Task requirements —
Even if a line seems odd, print it as it is, and include every record.

Collected data —

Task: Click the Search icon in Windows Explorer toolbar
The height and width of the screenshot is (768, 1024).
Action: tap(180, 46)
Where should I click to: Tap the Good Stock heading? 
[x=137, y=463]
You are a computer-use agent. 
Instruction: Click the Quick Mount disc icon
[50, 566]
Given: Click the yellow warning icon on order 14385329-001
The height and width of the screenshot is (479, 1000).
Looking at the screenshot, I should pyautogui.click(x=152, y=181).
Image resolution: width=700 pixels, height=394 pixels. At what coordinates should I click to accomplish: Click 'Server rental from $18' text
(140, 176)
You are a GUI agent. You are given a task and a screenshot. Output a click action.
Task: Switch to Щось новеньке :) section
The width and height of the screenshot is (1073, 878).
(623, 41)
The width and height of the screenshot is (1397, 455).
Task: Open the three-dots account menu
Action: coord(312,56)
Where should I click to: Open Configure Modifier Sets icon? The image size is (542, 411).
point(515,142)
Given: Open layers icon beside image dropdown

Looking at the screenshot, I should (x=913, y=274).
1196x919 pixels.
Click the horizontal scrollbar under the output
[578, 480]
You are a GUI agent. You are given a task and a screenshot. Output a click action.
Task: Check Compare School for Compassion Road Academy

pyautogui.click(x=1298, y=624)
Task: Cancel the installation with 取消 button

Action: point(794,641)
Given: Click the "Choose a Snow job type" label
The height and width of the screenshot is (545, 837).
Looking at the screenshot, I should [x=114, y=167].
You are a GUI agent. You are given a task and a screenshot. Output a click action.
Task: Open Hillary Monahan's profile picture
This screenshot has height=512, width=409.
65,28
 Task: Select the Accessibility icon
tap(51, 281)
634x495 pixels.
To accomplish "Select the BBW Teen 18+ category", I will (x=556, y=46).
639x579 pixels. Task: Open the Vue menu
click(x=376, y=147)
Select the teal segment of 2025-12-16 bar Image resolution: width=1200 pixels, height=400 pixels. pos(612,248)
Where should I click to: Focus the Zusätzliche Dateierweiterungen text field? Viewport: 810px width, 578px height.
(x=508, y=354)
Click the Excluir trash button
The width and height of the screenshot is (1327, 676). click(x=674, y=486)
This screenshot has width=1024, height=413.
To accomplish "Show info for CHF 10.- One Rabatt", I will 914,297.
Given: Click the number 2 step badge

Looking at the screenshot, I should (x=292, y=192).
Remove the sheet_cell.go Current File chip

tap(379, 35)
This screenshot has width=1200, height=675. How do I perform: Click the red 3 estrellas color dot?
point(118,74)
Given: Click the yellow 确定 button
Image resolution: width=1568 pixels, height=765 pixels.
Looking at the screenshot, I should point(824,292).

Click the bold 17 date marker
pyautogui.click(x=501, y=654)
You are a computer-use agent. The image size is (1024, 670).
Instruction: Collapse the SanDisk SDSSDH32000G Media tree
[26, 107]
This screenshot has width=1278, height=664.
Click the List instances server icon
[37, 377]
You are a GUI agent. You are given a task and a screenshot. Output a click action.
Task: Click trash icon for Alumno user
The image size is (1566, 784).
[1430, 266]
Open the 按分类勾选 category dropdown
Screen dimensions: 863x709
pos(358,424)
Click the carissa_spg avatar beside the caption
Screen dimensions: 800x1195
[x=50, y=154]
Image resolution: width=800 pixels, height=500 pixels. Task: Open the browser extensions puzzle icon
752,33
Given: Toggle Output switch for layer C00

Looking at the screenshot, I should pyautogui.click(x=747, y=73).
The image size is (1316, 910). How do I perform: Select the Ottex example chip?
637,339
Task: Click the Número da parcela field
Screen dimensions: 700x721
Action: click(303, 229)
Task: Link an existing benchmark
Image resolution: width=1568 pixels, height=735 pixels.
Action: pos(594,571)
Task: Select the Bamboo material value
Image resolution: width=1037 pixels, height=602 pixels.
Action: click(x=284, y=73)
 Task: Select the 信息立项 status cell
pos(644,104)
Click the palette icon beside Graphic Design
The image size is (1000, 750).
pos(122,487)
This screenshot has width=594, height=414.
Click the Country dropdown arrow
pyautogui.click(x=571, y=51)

Solution to this task —
Task: Click the Search icon in Windows Explorer toolbar
The height and width of the screenshot is (768, 1024).
Action: tap(180, 46)
Where should I click to: Tap the Good Stock heading? 
[x=137, y=463]
You are a computer-use agent. 
Instruction: Click the Quick Mount disc icon
[50, 566]
Given: Click the yellow warning icon on order 14385329-001
The height and width of the screenshot is (479, 1000).
Looking at the screenshot, I should pyautogui.click(x=152, y=181).
Image resolution: width=700 pixels, height=394 pixels. At what coordinates should I click to accomplish: Click 'Server rental from $18' text
(140, 176)
You are a GUI agent. You are given a task and a screenshot. Output a click action.
Task: Switch to Щось новеньке :) section
The width and height of the screenshot is (1073, 878).
(623, 41)
The width and height of the screenshot is (1397, 455).
Task: Open the three-dots account menu
Action: coord(312,56)
Where should I click to: Open Configure Modifier Sets icon? The image size is (542, 411).
point(515,142)
Given: Open layers icon beside image dropdown

Looking at the screenshot, I should (x=913, y=274).
1196x919 pixels.
Click the horizontal scrollbar under the output
[578, 480]
You are a GUI agent. You are given a task and a screenshot. Output a click action.
Task: Check Compare School for Compassion Road Academy

pyautogui.click(x=1298, y=624)
Task: Cancel the installation with 取消 button

Action: point(794,641)
Given: Click the "Choose a Snow job type" label
The height and width of the screenshot is (545, 837).
Looking at the screenshot, I should [x=114, y=167].
You are a GUI agent. You are given a task and a screenshot. Output a click action.
Task: Open Hillary Monahan's profile picture
This screenshot has height=512, width=409.
65,28
 Task: Select the Accessibility icon
tap(51, 281)
634x495 pixels.
To accomplish "Select the BBW Teen 18+ category", I will (x=556, y=46).
639x579 pixels. Task: Open the Vue menu
click(x=376, y=147)
Select the teal segment of 2025-12-16 bar Image resolution: width=1200 pixels, height=400 pixels. pos(612,248)
Where should I click to: Focus the Zusätzliche Dateierweiterungen text field? Viewport: 810px width, 578px height.
(x=508, y=354)
Click the Excluir trash button
The width and height of the screenshot is (1327, 676). click(x=674, y=486)
This screenshot has width=1024, height=413.
To accomplish "Show info for CHF 10.- One Rabatt", I will 914,297.
Given: Click the number 2 step badge

Looking at the screenshot, I should (x=292, y=192).
Remove the sheet_cell.go Current File chip

tap(379, 35)
This screenshot has width=1200, height=675. How do I perform: Click the red 3 estrellas color dot?
point(118,74)
Given: Click the yellow 确定 button
Image resolution: width=1568 pixels, height=765 pixels.
Looking at the screenshot, I should point(824,292).

Click the bold 17 date marker
pyautogui.click(x=501, y=654)
You are a computer-use agent. The image size is (1024, 670).
Instruction: Collapse the SanDisk SDSSDH32000G Media tree
[26, 107]
This screenshot has width=1278, height=664.
Click the List instances server icon
[37, 377]
You are a GUI agent. You are given a task and a screenshot. Output a click action.
Task: Click trash icon for Alumno user
The image size is (1566, 784).
[1430, 266]
Open the 按分类勾选 category dropdown
Screen dimensions: 863x709
pos(358,424)
Click the carissa_spg avatar beside the caption
Screen dimensions: 800x1195
[x=50, y=154]
Image resolution: width=800 pixels, height=500 pixels. Task: Open the browser extensions puzzle icon
752,33
Given: Toggle Output switch for layer C00

Looking at the screenshot, I should pyautogui.click(x=747, y=73).
The image size is (1316, 910). How do I perform: Select the Ottex example chip?
637,339
Task: Click the Número da parcela field
Screen dimensions: 700x721
Action: click(303, 229)
Task: Link an existing benchmark
Image resolution: width=1568 pixels, height=735 pixels.
Action: pos(594,571)
Task: Select the Bamboo material value
Image resolution: width=1037 pixels, height=602 pixels.
Action: click(x=284, y=73)
 Task: Select the 信息立项 status cell
pos(644,104)
Click the palette icon beside Graphic Design
The image size is (1000, 750).
pos(122,487)
This screenshot has width=594, height=414.
Click the Country dropdown arrow
pyautogui.click(x=571, y=51)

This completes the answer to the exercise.